Identification and management of dyslipidemic children

Guardamagna O. 1, Baracco V. 1, Abello F. 1, Bona G. 2

1 Department of Pediatrics, University of Turin, Turin, Italy 2 Division of Pediatrics, Department of Medical Sciences, Amedeo Avogadro University of Novara Novara, Italy


Atherosclerotic cardiovascular disease is a leading cause of morbidity and premature mortality in Western countries and dyslipidemia is a recognized major cardiovascular risk factor. Evidences demonstrate that the atherosclerotic process begins early in childhood. Children showing dyslipidemia, as well as other cardiovascular risk factors, including hypertension, overweight/obesity and diabetes mellitus, are defined at high risk. To identify these children a selective screening between 2 to 10 years of age is necessary.
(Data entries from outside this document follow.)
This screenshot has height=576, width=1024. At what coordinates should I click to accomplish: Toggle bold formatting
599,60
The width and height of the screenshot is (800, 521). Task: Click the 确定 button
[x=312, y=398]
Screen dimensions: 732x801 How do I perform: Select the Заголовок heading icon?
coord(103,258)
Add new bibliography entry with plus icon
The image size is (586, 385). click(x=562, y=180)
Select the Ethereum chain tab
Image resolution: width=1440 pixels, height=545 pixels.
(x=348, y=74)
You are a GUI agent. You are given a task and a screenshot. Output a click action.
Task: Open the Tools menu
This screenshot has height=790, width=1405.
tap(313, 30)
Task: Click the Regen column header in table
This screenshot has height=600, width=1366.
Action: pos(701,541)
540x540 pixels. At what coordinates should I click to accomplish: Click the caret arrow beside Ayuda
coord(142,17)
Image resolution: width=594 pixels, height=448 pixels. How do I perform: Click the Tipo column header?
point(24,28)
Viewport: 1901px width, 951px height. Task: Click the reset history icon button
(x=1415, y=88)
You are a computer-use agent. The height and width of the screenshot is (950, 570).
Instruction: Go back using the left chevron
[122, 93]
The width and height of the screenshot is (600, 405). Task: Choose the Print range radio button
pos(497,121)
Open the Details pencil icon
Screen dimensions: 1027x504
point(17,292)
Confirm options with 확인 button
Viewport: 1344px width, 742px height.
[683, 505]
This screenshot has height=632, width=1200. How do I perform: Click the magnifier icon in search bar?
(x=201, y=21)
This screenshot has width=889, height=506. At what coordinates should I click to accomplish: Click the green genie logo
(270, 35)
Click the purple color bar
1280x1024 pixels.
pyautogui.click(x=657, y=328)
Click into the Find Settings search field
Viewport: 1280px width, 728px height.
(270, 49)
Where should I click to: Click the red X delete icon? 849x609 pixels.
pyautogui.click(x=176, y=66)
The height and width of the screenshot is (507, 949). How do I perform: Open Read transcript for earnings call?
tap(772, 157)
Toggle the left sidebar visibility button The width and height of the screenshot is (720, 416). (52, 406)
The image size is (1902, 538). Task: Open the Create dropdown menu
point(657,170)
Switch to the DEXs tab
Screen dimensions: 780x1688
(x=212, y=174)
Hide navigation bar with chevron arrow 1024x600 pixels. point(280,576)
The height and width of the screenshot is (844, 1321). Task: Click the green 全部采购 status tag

This program must be performed to those children showing a familiarity for primary dyslipidemia and/or precocious cardiovascular events. These subjects need to undergo lipid biochemical analysis and assessment of other emergent risk factors (as ApoB, ApoA-I and their ratio). Given that total cholesterol and low-density lipoprotein cholesterol (LDL-C) concentrations vary by age and sex, the use of percentile values according to these parameters is now recommended. In these high-risk subjects the first step to lower LDL-C under the value of 130 mg/dL is represented by an appropriate physical activities and Step II diet. This entails further reduction of saturated fatty acid intake to less than 7% of daily calories and of cholesterol to less than 200 mg/day (since two years of age). When diet therapy is insufficient to lower LDL-C to the acceptable concentration, the use of non-pharmacologic agents (soluble fibers, plant stanols, sterols) is suggested. The third approach, for children showing persistent elevated LDL-C >95th percentile, is represented by drugs, that are allowed only in children older than eight years.